The Critique is a response to the questions that Descartes, Hume, Leibniz, and other contemporaries had posed about perception and reality. Attacking the age-old question of knowledge versus experience, Critique proposes that all people are born with an inborn sense of raw experience—a phenomenon that Kant dubbed transcendental idealism. Whereas the Enlightenment had been built around the idea that man can discover the laws of nature with his mind, Kant countered that it is the mind that gives those laws to nature. In so doing, he elevated skepticism to unfathomable heights, cemented his place high atop the pantheon of philosophy, and knocked the Enlightenment down a few rungs.

Kant’s work with skepticism perfectly sums up the German Enlightenment’s mistrust of empiricism. The Critique suggests that we all are born with our own ideas and perceptions of the world and, as such, can never know what is “real” and what is “our perception.” In other words, reality is in the eyes of the beholder. However, because nothing really exists separate from its existence in the eyes of the observer, then perceptions and observations in the world cannot be trusted. As a result, empirical evidence cannot be trusted either. By thus stating that only a select few universal truths in the world were valid, Kant effectively disagreed with the premise of the entire French Enlightenment.

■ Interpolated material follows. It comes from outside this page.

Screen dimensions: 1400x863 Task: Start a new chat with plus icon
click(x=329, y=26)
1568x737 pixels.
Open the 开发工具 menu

Kant also tried to define morality, another timeless philosophical question, in Groundwork for the Metaphysics of Morals (1785). In this work, he argues that reason must be the basis for moral action and that any action undertaken out of convenience or obedience cannot be considered moral, even if it is the right thing to do. Rather, the morality of an action depends on the motivation for the action. Hence, if an individual arrives at the conclusion that a certain action is right and pursues that course of action as a result, then that behavior is moral. These and other ideas of Kant’s continued to influence philosophers—especially German philosophers—long after his death. Hegel, Marx, and Nietzsche all borrow significantly from Kant’s line of thinking.

Goethe

Though known less for his philosophy, Johann Wolfgang von Goethe (17491832) would nevertheless emerge from the Enlightenment regarded as Germany’s finest writer. The moody Goethe was prone to alternating between periods of production and remission, but during his times of productivity he churned out two landmarks in German literature. His novel The Sorrows of Young Werther (1774), about a young boy who falls for an unattainable girl and eventually kills himself out of despair, had an unimaginable impact on German youth at the time. It is primarily for that work that Goethe is considered the most prominent figure in Germany's Sturm und Drang (“storm and stress”) movement, a roughly twenty-year period from the 1760s to 1780s in which young German intellectuals, inspired by Rousseau’s emphasis on emotion, revolted against optimism and reason and plunged into darker, more anarchic themes.

Goethe released numerous essays, poems, and critiques over the following thirty years, then unveiled the literary masterpiece that would solidify his place in history. The first part of the epic verse drama Faust was published in 1808, the second in 1832. The work—a retelling of the German legend of a man who promises his soul to the devil in exchange for knowledge and power (previously told in Christopher Marlowe’s 1604Dr. Faustus)—was massively successful. Goethe, however, died the same year that the second part was published.

Goethe was never terribly concerned with the politics of his era, even amid the massive governmental shifts that were taking place in Germany at the time. He was a writer and scholar, plain and simple, and spent the bulk of his career creating an enormous body of literature, translations, and scientific inquiries. The Sorrows of Young Werther had such an impact that German youngsters started dressing like Werther and even killing themselves; in subsequent editions, Goethe felt obligated to include a warning discouraging readers from taking their lives. In Faust, his monumental foray into satire and social commentary, Goethe continued in his intimate, emotional vein. Between the two parts of Faust, Goethe released collections of personal, introverted poetry. Just like Rousseau’s works in France, Goethe’s works focused on emotions and innate human feelings, signaling the end of the German Enlightenment, which flowed right into the Romantic movement that was burgeoning throughout Europe.